== SUPPLIED ENTRIES
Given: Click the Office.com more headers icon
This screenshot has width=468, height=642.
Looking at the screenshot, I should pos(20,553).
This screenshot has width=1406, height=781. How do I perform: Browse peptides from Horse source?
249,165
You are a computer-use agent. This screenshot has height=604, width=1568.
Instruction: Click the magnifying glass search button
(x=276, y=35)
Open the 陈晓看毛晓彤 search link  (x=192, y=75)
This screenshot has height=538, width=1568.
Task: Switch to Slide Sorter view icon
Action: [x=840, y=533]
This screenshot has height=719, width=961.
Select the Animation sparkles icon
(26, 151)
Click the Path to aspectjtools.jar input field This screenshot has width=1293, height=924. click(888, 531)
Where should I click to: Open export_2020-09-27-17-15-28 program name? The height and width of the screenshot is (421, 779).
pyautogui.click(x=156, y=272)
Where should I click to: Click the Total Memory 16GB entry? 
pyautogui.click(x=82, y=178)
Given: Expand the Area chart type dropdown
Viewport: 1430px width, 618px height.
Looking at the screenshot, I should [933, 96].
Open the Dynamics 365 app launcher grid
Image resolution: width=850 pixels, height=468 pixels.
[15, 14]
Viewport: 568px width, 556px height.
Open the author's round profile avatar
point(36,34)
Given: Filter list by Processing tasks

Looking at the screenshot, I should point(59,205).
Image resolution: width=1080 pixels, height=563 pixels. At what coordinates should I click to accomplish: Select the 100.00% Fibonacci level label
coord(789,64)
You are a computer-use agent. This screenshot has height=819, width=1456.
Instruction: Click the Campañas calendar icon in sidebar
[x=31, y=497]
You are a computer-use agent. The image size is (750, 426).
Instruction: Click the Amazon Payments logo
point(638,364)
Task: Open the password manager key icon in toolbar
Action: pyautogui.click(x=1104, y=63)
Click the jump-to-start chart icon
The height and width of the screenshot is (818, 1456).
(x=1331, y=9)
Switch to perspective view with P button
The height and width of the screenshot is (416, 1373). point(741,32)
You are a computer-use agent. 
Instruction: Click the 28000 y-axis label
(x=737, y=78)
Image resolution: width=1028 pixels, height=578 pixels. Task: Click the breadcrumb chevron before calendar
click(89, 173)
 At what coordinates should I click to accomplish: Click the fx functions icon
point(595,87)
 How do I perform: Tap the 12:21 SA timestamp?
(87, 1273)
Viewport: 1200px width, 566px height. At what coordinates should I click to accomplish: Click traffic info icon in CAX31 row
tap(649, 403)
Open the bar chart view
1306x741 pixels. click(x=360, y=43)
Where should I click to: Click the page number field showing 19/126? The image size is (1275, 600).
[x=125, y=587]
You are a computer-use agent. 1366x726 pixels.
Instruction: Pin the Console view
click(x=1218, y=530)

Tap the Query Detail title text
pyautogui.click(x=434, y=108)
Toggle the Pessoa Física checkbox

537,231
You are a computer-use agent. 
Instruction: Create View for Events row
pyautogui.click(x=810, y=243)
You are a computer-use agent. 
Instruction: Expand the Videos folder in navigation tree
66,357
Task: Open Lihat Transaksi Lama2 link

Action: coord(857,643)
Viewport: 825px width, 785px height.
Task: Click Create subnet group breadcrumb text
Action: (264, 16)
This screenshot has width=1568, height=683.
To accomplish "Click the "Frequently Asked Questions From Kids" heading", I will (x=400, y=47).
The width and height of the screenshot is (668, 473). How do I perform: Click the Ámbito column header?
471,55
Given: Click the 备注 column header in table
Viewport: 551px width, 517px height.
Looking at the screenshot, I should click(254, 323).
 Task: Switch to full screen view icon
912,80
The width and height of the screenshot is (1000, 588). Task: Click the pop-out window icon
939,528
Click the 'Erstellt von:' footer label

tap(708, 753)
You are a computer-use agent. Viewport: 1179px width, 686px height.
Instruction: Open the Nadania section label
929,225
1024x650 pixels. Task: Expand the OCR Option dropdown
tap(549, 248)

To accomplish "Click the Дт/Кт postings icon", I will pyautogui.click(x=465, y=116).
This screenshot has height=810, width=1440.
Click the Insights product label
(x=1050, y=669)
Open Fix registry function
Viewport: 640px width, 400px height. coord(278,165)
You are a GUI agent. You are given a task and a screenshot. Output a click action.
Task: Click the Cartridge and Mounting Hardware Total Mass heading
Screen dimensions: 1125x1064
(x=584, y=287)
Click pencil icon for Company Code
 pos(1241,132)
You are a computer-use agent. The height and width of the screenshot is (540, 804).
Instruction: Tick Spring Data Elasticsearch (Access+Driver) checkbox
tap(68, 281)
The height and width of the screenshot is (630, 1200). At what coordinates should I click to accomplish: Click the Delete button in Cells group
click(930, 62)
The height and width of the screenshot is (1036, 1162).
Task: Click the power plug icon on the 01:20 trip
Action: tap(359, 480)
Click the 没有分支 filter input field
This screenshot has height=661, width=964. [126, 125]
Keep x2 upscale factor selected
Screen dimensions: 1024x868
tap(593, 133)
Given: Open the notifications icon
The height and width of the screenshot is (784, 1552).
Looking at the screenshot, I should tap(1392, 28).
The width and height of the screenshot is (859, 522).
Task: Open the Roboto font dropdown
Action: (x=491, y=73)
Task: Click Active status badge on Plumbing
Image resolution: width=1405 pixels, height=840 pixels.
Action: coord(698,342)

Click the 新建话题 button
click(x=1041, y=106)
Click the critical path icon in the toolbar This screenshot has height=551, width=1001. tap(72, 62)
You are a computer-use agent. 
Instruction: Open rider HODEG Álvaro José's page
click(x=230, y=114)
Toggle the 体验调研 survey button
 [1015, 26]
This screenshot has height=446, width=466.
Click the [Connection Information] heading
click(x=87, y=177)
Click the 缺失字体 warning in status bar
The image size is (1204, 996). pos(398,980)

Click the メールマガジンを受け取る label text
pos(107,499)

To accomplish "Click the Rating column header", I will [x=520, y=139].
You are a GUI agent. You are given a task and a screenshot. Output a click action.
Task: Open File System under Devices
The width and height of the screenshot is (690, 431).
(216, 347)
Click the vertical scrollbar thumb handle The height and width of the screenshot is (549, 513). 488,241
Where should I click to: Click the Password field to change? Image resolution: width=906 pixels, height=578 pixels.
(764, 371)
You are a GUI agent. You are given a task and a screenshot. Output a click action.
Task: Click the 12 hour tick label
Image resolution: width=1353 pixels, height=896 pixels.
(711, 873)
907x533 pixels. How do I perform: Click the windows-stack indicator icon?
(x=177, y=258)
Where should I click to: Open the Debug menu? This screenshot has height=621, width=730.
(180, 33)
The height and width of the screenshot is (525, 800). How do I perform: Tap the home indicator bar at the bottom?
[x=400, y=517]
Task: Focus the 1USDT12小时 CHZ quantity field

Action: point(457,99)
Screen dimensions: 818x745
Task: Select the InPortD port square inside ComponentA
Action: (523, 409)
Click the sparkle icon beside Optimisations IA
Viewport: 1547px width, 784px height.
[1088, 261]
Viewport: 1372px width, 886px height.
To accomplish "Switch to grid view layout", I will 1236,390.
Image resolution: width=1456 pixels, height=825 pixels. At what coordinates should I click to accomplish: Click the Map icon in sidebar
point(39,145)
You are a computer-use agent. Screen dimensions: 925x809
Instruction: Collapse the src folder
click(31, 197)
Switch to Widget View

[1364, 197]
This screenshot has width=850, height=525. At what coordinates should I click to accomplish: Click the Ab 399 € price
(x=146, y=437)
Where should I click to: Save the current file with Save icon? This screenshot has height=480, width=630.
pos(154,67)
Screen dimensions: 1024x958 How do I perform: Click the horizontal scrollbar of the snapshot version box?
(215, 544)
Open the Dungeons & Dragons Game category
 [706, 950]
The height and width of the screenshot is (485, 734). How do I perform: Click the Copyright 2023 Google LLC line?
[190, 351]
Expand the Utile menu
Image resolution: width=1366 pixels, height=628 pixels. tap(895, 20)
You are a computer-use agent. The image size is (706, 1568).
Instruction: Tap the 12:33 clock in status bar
====
YOUR GOAL> Look through the entries above and say how many lines contain "will", giving nothing but the number.

RESPONSE TO THE EXERCISE> 4